To fuel the nutjob conspiracy theories of course.
"Lebar helped devise a smaller "oddball format" – 320 scan lines at 10 fps, transmitted at a meager 500 kHz. Tracking stations back on Earth would take this so-called slow-scan footage, convert it for TV broadcast, and beam it to Mission Control, which would send it out for the world to see."

"When Armstrong opened the hatch on the lunar module, stepped out onto the moon, and uttered his famous words about mankind's giant leap, the tracking stations with a direct line on the Apollo's signal were the ones in Australia. The 200-foot-diameter radio dish at the Parkes facility managed to withstand freak 70 mph gusts of wind and successfully captured the footage, which was converted and relayed to Houston."


"Not long ago, Lebar learned why the footage had looked like mush: The transfer and broadcast had degraded the image badly, like a third-generation photocopy. "What the world saw was some bastardized thing," says Lebar, now 81. "Posterity deserves more than that." Good thing the engineers in Australia recorded the raw feed. Now Lebar and a crew of seasoned space cowboys are trying to get that original footage and show it to the world."
Or you could, you know, read some of the linked material.
posted by peacay at 7:30 AM on January 11, 2007


I'm surprised no one has yet asked the most burning question that first came to my mind. Why was the original broadcast intentionally made blurry?

They used a non-standard video format (see the Wired article for more details) and a lot of detail was lost when the video was converted for TV. (On preview: what peacay said.)

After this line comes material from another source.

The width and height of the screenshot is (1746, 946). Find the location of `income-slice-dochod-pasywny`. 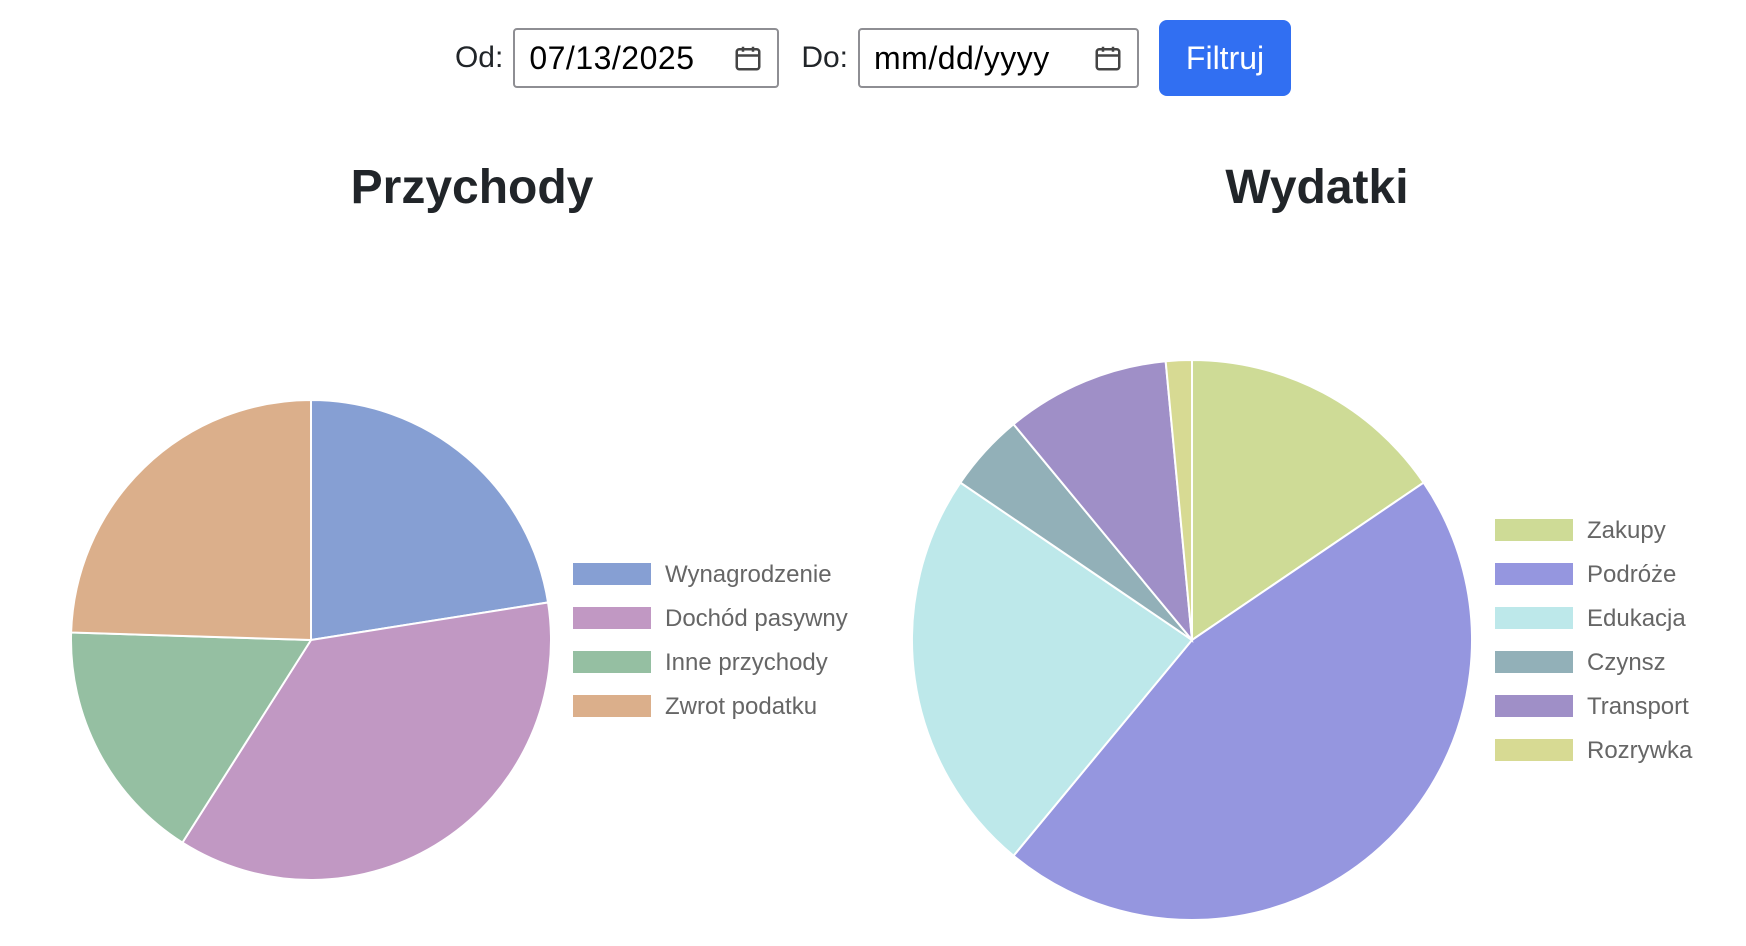

income-slice-dochod-pasywny is located at coordinates (366, 741).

According to Wired it seems likt NASA didn't care much in the beginning: "There was one hitch, though: The space agency itself wasn't being helpful. After a few inquiries into the current whereabouts of the tape, the gang ran into red tape and, more surprisingly, indifference. --- NASA now officially acknowledges that the tapes are missing and has given Nafzger permission to spend part of his workday searching for them."
posted by Termite at 7:36 AM on January 11, 2007


I loved the photos that A Thousand Baited Hooks linked to (and which may also have inspired those behind "The Dish"). This was back in the day when suits were suits and nerds were nerds - no problem telling which is which.
posted by rongorongo at 7:48 AM on January 11, 2007


Fascinating, thanks Termite!

there's now a pretty large team combing through warehouses, storage rooms and archives looking for the data.

I know someone who's working on this; they said that there's also a lot of stuff that people simply carried out of NASA in cardboard boxes when they retired. So the first step is to find those people ...
posted by carter at 8:38 AM on January 11, 2007


Everyone knows the lunar landing was a fraud.
posted by dead_ at 9:58 AM on January 11, 2007


I never would have guessed this. Termite is a damned dirty NASA disinformation agent. How do you live with yourself, man?
posted by nanojath at 10:44 AM on January 11, 2007


carter writes "they said that there's also a lot of stuff that people simply carried out of NASA in cardboard boxes when they retired."